Is Transfer of Structured Settlement Payments Consistent with the Legislative Intent?

Legislative Intent | Statutory Requirements | Structured Settlements | Tax Subsidies | Informational Resources

The only reason why the Congress enacted laws authorizing significant tax subsidies for structured settlement recipients was to encourage them (the Injured parties) to opt for a steady stream of financial income over time (i.e. a structured settlement periodic payments program), and not settle for a big chunk of change -i.e. a lump sum amount -up font.

Considering the above, once can not help but deduce that transfer of one's rights in structured settlements is not consistent with the original purpose for extending such tax subsidies to structured settlement agreements. There is no way to waffle around the above truth.

If one were to be simply guided by the original legislative intent that led to those tax subsidies, the subsequent transfer of the payment stream under a structured settlement arrangement simply subverts the very purpose of the structured settlement provision of the Code -which apparently was written for the sole purpose of promoting a relatively safer/conservative route of providing a steady, guaranteed stream of revenue for the injured.

In addition to the above, here are a few reasons why some people just don't like this whole concept of investors (individuals, Financial Institutions, and Life Insurance Companies, etc.) buying off such "distressed revenue streams" at deep discounts from injured individuals:

  • Irresponsible Transfer of Structured Settlement Rights Can Cause Serious Health Care Issues for the Injured: Unless extreme caution has been exercised, it is possible that the Injured Party may prematurely exhaust the cash on hand, and be left with no resources to provide for any care that may be needed.
  • Greater Burden For The Taxpayers at Large: Many individuals who opt for a lump sum settlement initially, or on a later date, wind up being supported through taxpayer programs such as Medicaid, or in their later years through Medicare. This results in transfer of the cost of such care to taxpayer funded programs -the cost that would have otherwise been paid for by the original periodic (structured settlement) payments agreement.
  • Detremental Effects on Recipient's Quality of Life: If the lump sum amount so received gets exhausted prematurely, the Injured Party is most likely be faced with having to deal with financial crisis -something that they would have been spared had that individual not transferred away his rights to a structured settlement. There are greater chances that the injured person would have a better quality of life if his/her worries regarding ongoing cash-flow related issues were taken care of in the form of a guaranteed, steady, structured settlement revenue stream.
  • The Injured Person Usually Gets Only a Deeply Discounted Amount: Considering that almost all such subsequent purchases of the payment stream under a structured settlement arrangement by so-called "discounting" or "factoring" companies often occurs at deep discount, the lump sum amounts that most Injured Persons receive are almost always significantly lower than the true value of a structured settlement revenue stream. Considering the fact that those companies are doing this for a profit, it should be no surprise to anyone that the recipient winds up with less than the true fair-market value of what would have otherwise been one of the most reliable, guaranteed, and steady revenue stream that one can possible get.

It is due to the above concerns that the legislators have tried to "discourage" such transactions by considering to impose an excise tax on all such transactions. Their rationale being: Those tax subsidies were created to promote types of transactions that better protect the injured. Considering that subsequent transfers are thought to subvert the original legislative intent, such practices that are being "addressed" by subjecting all such transaction to a significant excise tax.

■ **DATA EXTRACT**:
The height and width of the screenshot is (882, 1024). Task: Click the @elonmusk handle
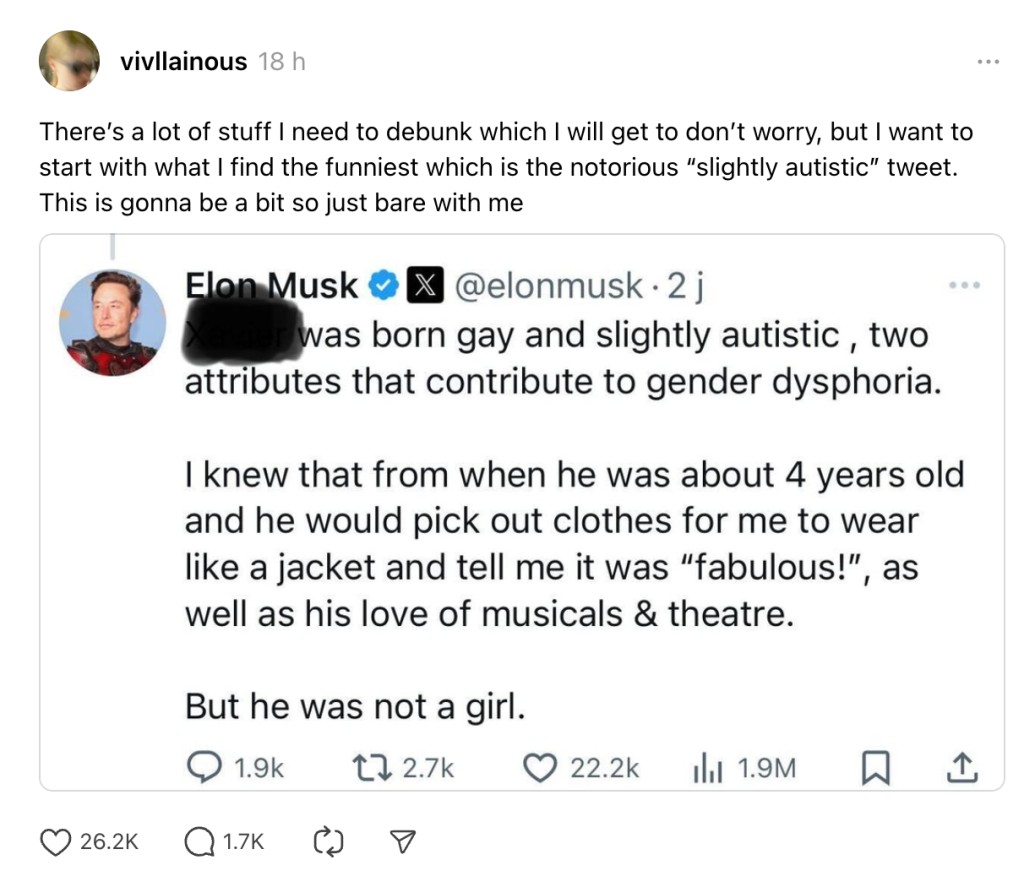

■ **WHAT THE EXERCISE ASKS**:
Answer these from the page on structured settlement transfers:
(a) What did Congress want injured parties to choose when it enacted the tax subsidies?
(b) Which two taxpayer programs does the page name as supporting people who opt for a lump sum?
(c) What measure have legislators considered to discourage these transfers?

■ **EXERCISE RESPONSE**:
(a) A steady stream of income over time, through structured settlement periodic payments, rather than a lump sum up front.
(b) Medicaid and, in their later years, Medicare.
(c) An excise tax on all such transactions.